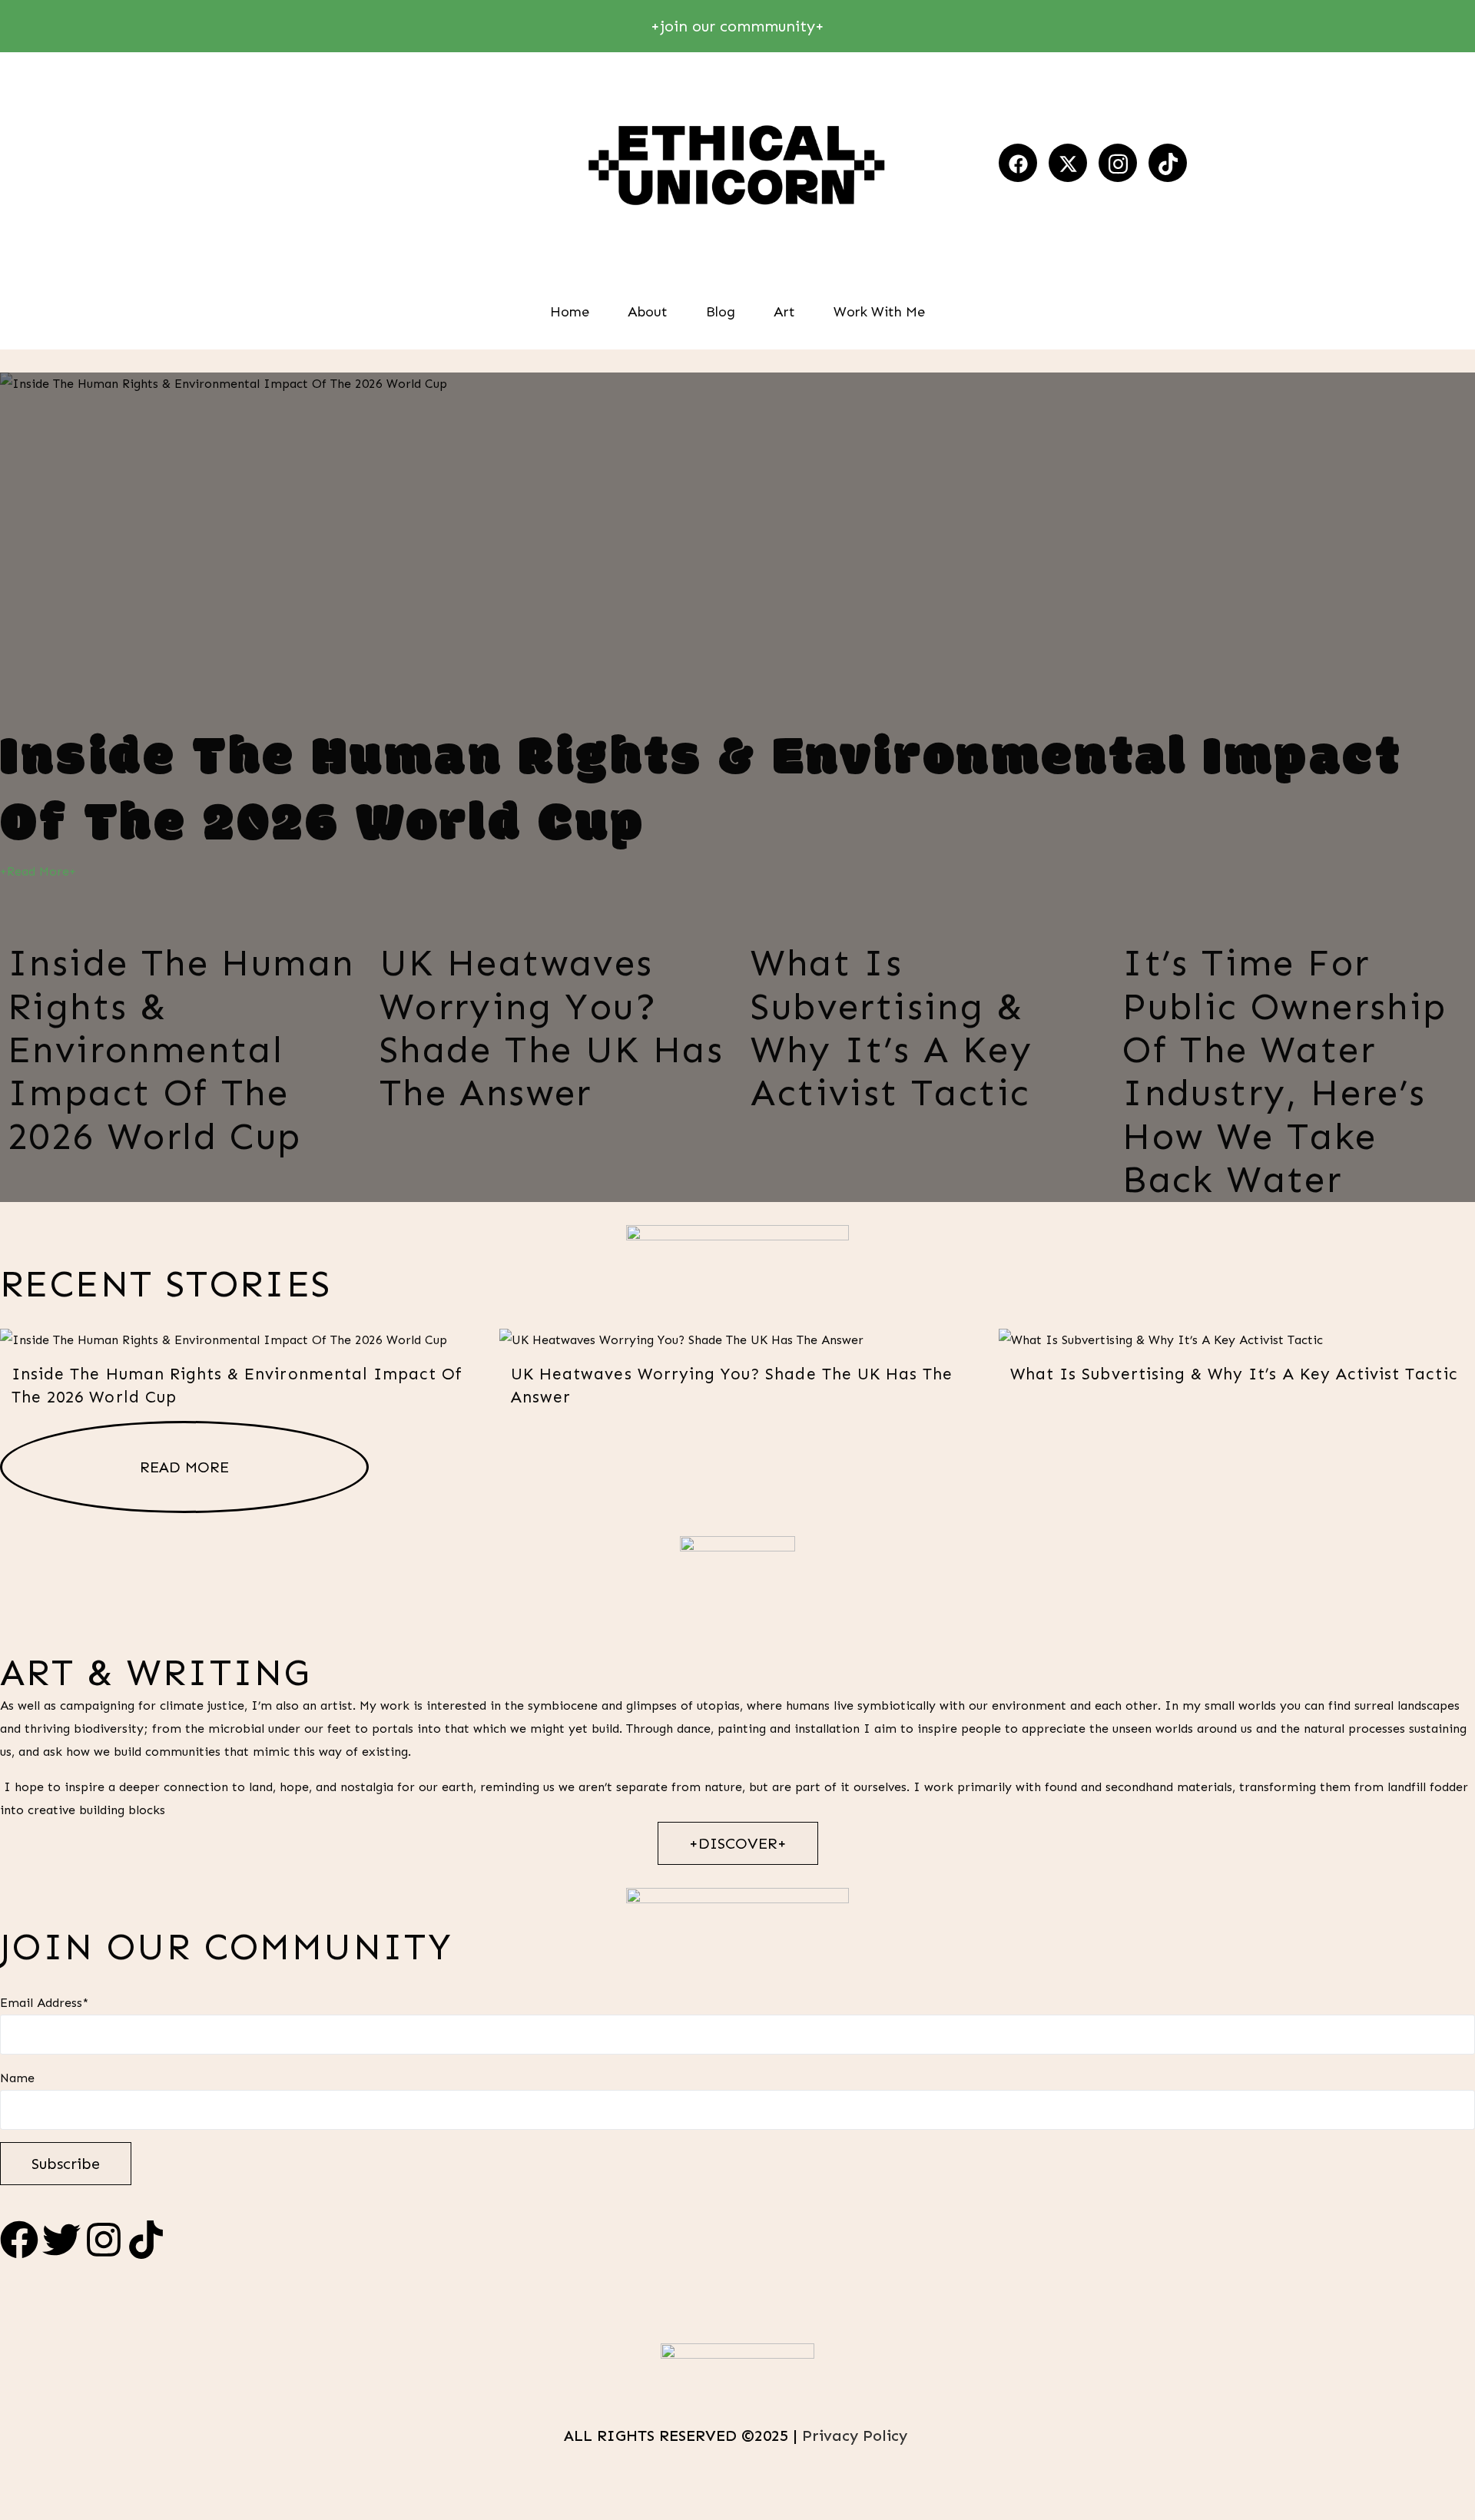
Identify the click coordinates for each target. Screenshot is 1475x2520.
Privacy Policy (857, 2435)
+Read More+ (38, 871)
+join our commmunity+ (737, 26)
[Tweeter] (1068, 163)
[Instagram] (1118, 163)
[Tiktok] (1168, 163)
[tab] (180, 1034)
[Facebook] (1018, 163)
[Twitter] (61, 2239)
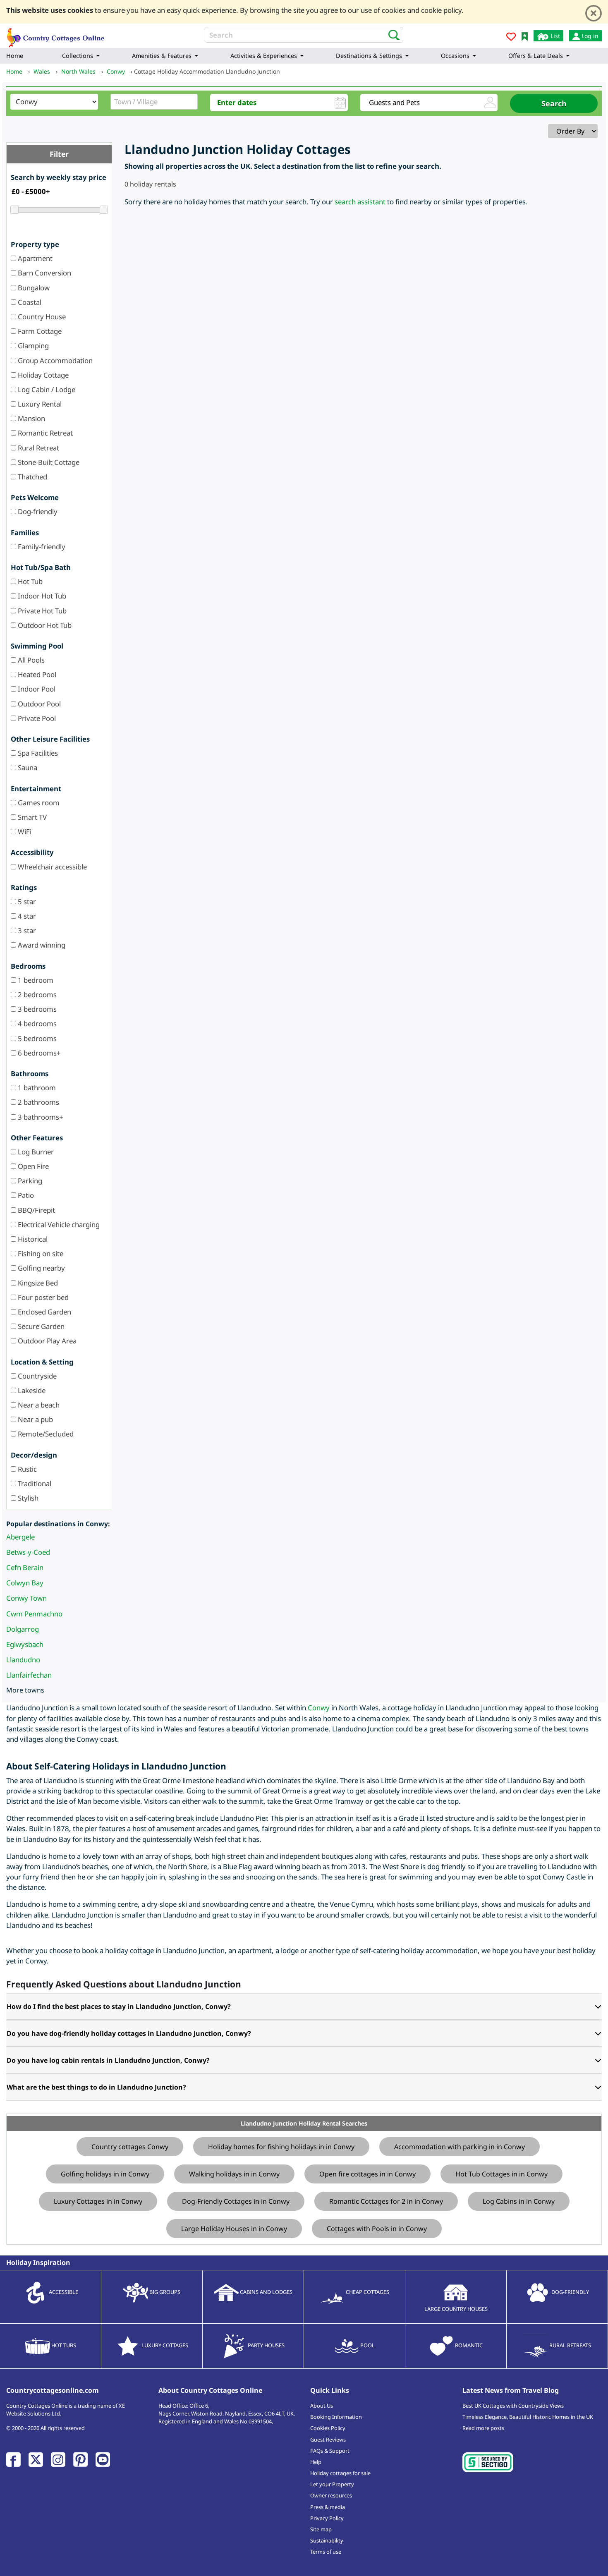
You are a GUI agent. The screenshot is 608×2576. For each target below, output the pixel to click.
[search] (391, 34)
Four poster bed (42, 1297)
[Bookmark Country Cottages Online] (525, 36)
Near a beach (38, 1405)
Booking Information (336, 2416)
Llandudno (23, 1659)
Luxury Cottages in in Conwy (98, 2201)
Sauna (26, 767)
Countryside (36, 1376)
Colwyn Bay (24, 1582)
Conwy (319, 1707)
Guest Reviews (328, 2439)
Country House (41, 316)
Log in (589, 36)
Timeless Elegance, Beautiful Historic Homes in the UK (527, 2416)
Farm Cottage (39, 331)
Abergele (20, 1537)
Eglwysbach (24, 1644)
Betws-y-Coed (28, 1552)
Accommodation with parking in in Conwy (459, 2146)
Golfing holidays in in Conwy (105, 2174)
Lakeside (30, 1390)
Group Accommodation (54, 360)
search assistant (360, 201)
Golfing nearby (40, 1268)
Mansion (30, 418)
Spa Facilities (37, 753)
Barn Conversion (43, 273)
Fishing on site (39, 1253)
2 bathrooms (37, 1102)
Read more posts (483, 2428)
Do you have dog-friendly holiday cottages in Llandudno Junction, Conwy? (129, 2033)
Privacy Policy (327, 2518)
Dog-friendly (36, 511)
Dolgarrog (22, 1629)
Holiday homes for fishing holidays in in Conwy (281, 2146)
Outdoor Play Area (46, 1340)
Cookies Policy (327, 2428)
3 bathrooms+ (39, 1117)
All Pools (30, 660)
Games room (38, 802)
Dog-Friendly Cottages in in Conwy (236, 2201)
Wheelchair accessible (51, 866)
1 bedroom (34, 980)
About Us (321, 2405)
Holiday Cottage (42, 375)
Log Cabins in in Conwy (519, 2201)
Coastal (28, 302)
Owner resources (331, 2495)
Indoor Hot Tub (41, 596)
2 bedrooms (36, 994)
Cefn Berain (24, 1567)
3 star (26, 930)
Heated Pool (36, 674)
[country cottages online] (55, 35)
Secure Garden (40, 1326)
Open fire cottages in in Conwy (367, 2174)
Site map (321, 2529)
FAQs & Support (329, 2450)
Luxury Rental (39, 404)
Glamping (32, 345)
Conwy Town (26, 1598)
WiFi (23, 831)
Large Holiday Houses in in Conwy (234, 2228)
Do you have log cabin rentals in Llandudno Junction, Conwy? (108, 2060)
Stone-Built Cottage (47, 462)
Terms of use (325, 2551)
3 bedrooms (36, 1009)
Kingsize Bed (37, 1283)
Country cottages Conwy (129, 2146)
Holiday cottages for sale (340, 2473)
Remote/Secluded (45, 1434)
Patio (25, 1195)
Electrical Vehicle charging (58, 1224)
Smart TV (31, 817)
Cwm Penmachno (34, 1613)
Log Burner (35, 1151)
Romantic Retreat (44, 433)
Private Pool (36, 718)
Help (315, 2462)
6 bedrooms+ (38, 1053)
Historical (32, 1239)
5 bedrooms (36, 1038)
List (554, 36)
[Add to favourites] (511, 38)
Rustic (26, 1469)
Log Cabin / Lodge (45, 389)
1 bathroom (36, 1087)
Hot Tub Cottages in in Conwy (501, 2174)
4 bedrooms (36, 1023)
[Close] (593, 13)
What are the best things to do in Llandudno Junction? (96, 2087)
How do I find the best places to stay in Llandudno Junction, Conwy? (119, 2006)
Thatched (31, 476)
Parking (29, 1180)
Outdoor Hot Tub (44, 625)
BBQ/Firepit (35, 1210)
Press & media (327, 2507)
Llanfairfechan (29, 1675)
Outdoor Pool (38, 704)
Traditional (33, 1483)
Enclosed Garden (43, 1312)
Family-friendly (40, 546)
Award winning (40, 945)
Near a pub (34, 1419)
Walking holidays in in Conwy (234, 2174)
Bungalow (33, 287)
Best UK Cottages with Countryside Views (513, 2405)
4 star (26, 916)
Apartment (34, 258)
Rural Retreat (37, 447)
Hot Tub (29, 581)
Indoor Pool (35, 689)
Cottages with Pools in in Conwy (377, 2228)
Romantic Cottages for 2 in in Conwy (386, 2201)
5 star (26, 901)
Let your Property (332, 2484)
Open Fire (32, 1166)
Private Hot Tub (41, 610)
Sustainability (326, 2540)
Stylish (27, 1498)
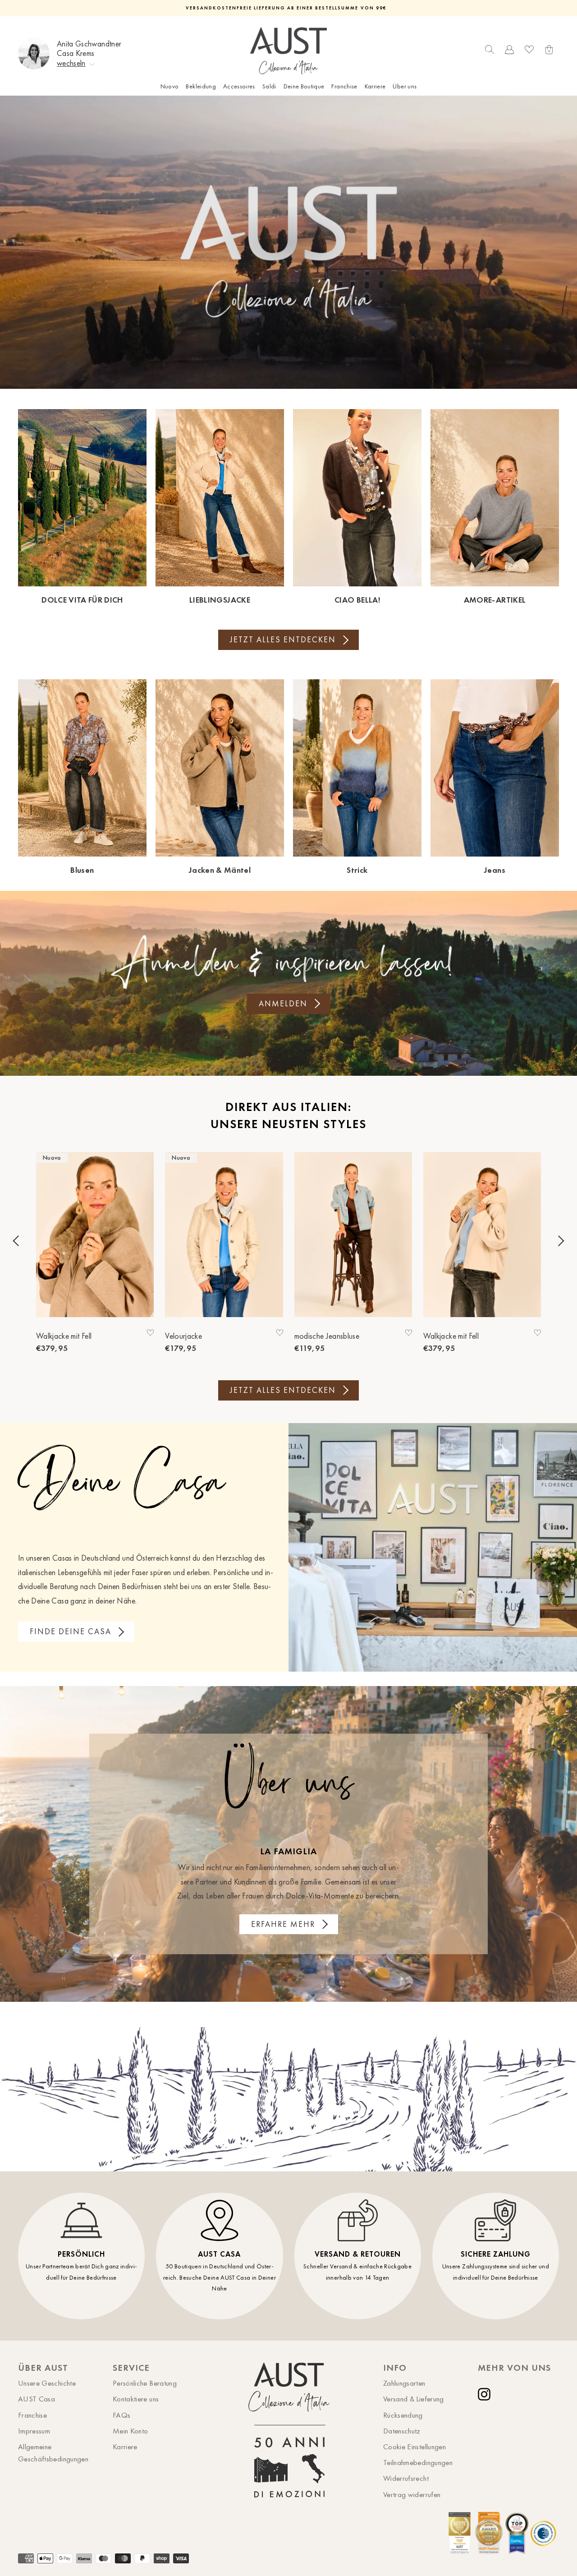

● ● ● ● ●

# Problem details:
The answer is the lines above between the line holding "Country cottages Conwy (129, 2146)" and the line holding "Indoor Pool (35, 689)", inclusive, each written out exactly, and no others.

# Answer to the problem:
Country cottages Conwy (129, 2146)
Holiday cottages for sale (340, 2473)
Remote/Secluded (45, 1434)
Patio (25, 1195)
Electrical Vehicle charging (58, 1224)
Smart TV (31, 817)
Cwm Penmachno (34, 1613)
Log Burner (35, 1151)
Romantic Retreat (44, 433)
Private Pool (36, 718)
Help (315, 2462)
6 bedrooms+ (38, 1053)
Historical (32, 1239)
5 bedrooms (36, 1038)
List (554, 36)
[Add to favourites] (511, 38)
Rustic (26, 1469)
Log Cabin / Lodge (45, 389)
1 bathroom (36, 1087)
Hot Tub Cottages in in Conwy (501, 2174)
4 bedrooms (36, 1023)
[Close] (593, 13)
What are the best things to do in Llandudno Junction? (96, 2087)
How do I find the best places to stay in Llandudno Junction, Conwy? (119, 2006)
Thatched (31, 476)
Parking (29, 1180)
Outdoor Hot Tub (44, 625)
BBQ/Firepit (35, 1210)
Press & media (327, 2507)
Llanfairfechan (29, 1675)
Outdoor Pool (38, 704)
Traditional (33, 1483)
Enclosed Garden (43, 1312)
Family-friendly (40, 546)
Award winning (40, 945)
Near a pub (34, 1419)
Walking holidays in in Conwy (234, 2174)
Bungalow (33, 287)
Best UK Cottages with Countryside Views (513, 2405)
4 star (26, 916)
Apartment (34, 258)
Rural Retreat (37, 447)
Hot Tub (29, 581)
Indoor Pool (35, 689)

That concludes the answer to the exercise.